= Dataset excerpts =

------------------------------------------------------------

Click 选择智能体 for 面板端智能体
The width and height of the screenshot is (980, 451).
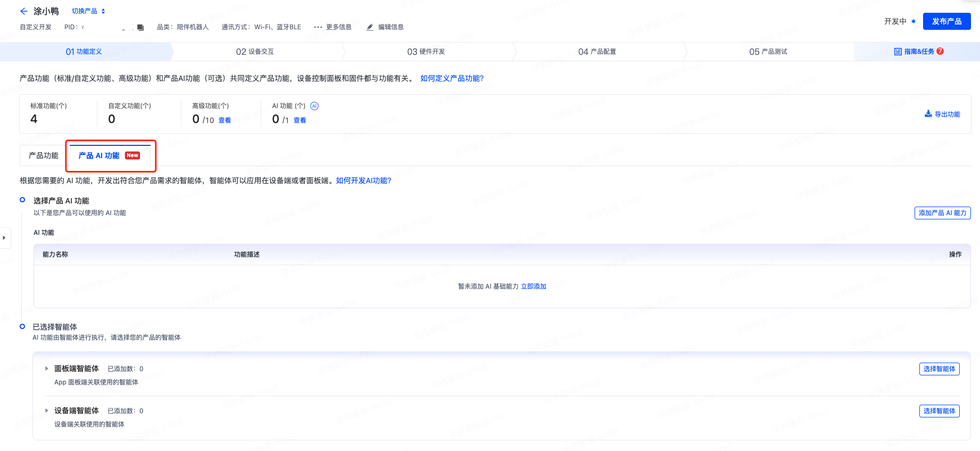(939, 369)
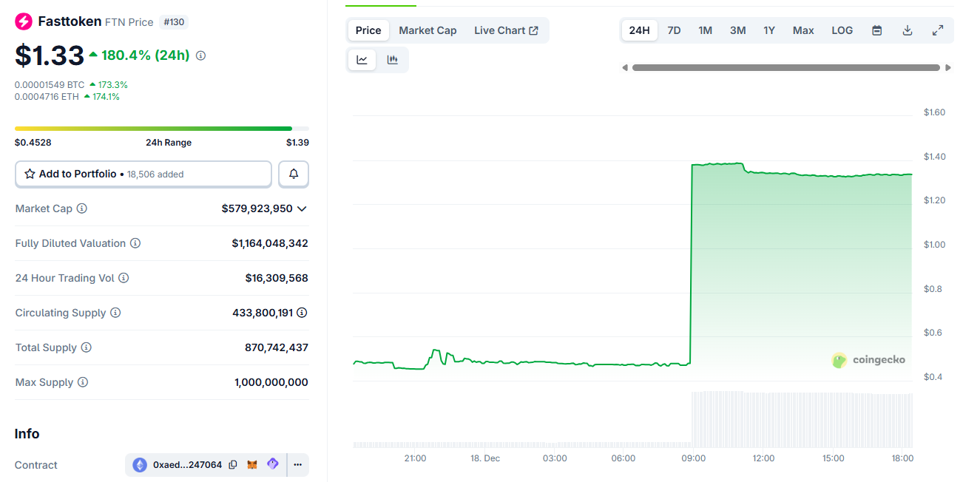Click the Circulating Supply info icon

point(115,313)
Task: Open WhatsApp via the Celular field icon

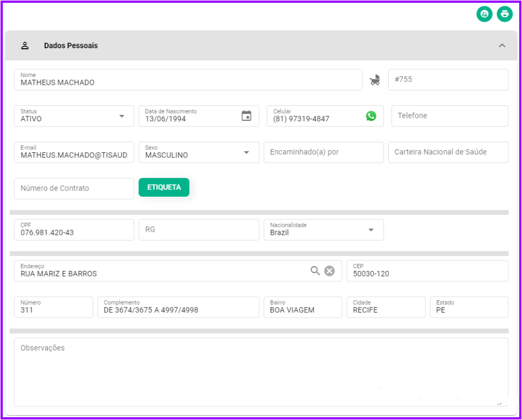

------------------------------------------------------------

= Your objective =
Once the pictures are set aside, write out the entries verbatim.

= Answer to the problem =
Click 选择智能体 for 面板端智能体
The width and height of the screenshot is (980, 451).
(939, 369)
Click the Circulating Supply info icon

point(115,313)
Task: Open WhatsApp via the Celular field icon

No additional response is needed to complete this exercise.